Daß meine Übertragung nun schon die 13. deutsche Version geworden war, störte mich in keiner Weise. In englischer Sprache sollen weltweit 70 Übertragungen des Dhammapadam zu finden sein. Und fast gleichzeitig mit mir saß schon wieder ein Liebhaber dieser Verssammlung an einer Prosaübertragung aus dem Englischen, ohne eigene Pālikenntnisse, - und fand sogar einen Verleger.

Weil mir alles so gut von der Hand gegangen war, suchte ich nach einem neuen Objekt für meine Übertragungskünste. Mit meinem Pāli-Original in der Hand hatte ich schon öfter in Neumanns Übertragung der Mönchs- und Nonnenverse hineingesehen, neugierig, wie "genau“ er eigentlich übertragen hatte. Und gleich ging das große Verwundern los über die Nähe und Ferne zum Original, über den großen Sprachverlust, der oft eintrat. Ja, gelegentlich meinte ich, reine Phantasie vor mir zu haben.
* * * * *
AUFGABE: Nenne die Zahl der englischen Übertragungen des Dhammapadam, die es laut dem Textauszug weltweit geben soll. Die Datensätze spielen hierfür keine Rolle.

Quelldaten:
* * * * *
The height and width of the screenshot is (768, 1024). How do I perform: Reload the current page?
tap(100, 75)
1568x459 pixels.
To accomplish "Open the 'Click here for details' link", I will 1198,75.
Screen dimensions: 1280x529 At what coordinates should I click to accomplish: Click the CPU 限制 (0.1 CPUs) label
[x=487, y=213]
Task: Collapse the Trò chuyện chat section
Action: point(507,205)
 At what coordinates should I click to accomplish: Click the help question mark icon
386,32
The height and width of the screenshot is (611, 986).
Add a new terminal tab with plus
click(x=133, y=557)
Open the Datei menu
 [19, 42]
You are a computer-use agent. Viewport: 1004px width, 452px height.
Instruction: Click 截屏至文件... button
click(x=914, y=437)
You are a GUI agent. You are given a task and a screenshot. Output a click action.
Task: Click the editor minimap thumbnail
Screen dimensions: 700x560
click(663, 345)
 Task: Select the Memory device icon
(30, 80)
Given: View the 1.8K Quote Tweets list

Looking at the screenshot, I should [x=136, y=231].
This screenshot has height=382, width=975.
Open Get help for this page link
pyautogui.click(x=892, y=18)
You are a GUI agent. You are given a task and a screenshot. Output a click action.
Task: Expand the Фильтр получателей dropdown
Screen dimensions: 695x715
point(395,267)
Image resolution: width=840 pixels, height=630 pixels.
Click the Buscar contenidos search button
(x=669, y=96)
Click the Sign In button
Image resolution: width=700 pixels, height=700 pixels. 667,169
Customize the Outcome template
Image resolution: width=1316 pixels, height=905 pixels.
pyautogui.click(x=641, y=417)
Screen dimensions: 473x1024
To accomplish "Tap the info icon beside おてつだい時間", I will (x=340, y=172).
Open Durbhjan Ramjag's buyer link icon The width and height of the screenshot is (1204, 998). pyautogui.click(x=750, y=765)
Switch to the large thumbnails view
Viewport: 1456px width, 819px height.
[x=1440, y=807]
* * * * *
LÖSUNG: Weltweit soll es 70 englische Übertragungen geben.